Exercise details:
Answer from the El Salvador news excerpt:
1. How much did El Salvador's Central Reserve Bank report receiving in the first four months of 2008?
2. Which party is Mauricio Funes trying to remake into a pragmatic party?
3. On what date were the 14 political prisoners captured in Suchitoto?

Excerpted passage:
El Salvador's Central Reserve Bank reported Friday that it has received a record $1.25 billion in the first
four months of 2008. The previous record was set last year during the same time period -- $1.17 billion.
Mexican remittances have fallen 2.9 percent this year due to the U.S. economic downturn and crackdown on immigration.
But El Salvador's central bank said many of the 2.5 million Salvadorans living in the U.S. haven't been hit
as hard by job cuts and have permission to work legally granted after earthquakes in their homeland in 2001.
[Note that total exports from El Salvador are less than $4.0B. The 'export' of Salvadoran labor is a
very large contributor to the economy.]
Sun, May 18, 2008 | link
Saturday, May 10, 2008
Presidential candidate walks line between right and left
(From The Guardian)
At a raucous rally in Santa Tecla, El Salvador, the banner hanging behind journalist-turned-presidential candidate
Mauricio Funes explained the heart of his campaign: Cambio. Change.
Employing a buzzword from this year's US election, the leftwing Funes has become a political phenomenon by
promising a new direction for one of the staunchest American allies in the region, a country that adopted the dollar as its
currency and is the only Latin American nation to still have troops in Iraq.
The former television host has tried to deftly manage a growing challenge in the politically polarised region
- vowing to remain friendly with both the US and leftist Venezuelan President Hugo Chavez while implementing the same formula
of government-funded social programs backed by Chavez and his leftist allies.
But an equally daunting challenge for Funes, arguably El Salvador's most respected journalist, is his effort
to shake up his own party, the Farabundo Marti National Liberation Front.
The party began as a 1980s guerrilla movement and evolved into the country's second-strongest political force
but has failed to win the presidency with more traditional leftist candidates.
Funes wants to remake the FMLN into a pragmatic party that, if victorious, would join El Salvador with Guatemala
and Nicaragua as former Cold War-era battlegrounds where voters are trying leftist leaders for the first time since their
conflicts ended.
Sat, May 10, 2008 | link
Suchitoto 14 assassinated
(From WW4 Report) On Friday May 2, Hector Antonio Ventura was assassinated in the community of Valle Verde,
Suchitoto. Ventura was the youngest of the 14 political prisoners captured in Suchitoto on July 2, 2007. According to preliminary
reports, Ventura was stabbed to death.

Dataset extract:
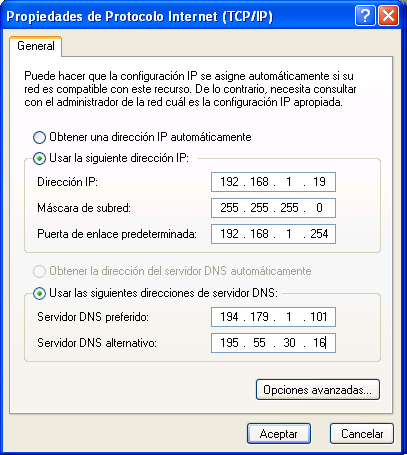Select Obtener una dirección IP automáticamente

click(x=39, y=137)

Task result:
1. $1.25 billion
2. The Farabundo Marti National Liberation Front (FMLN)
3. July 2, 2007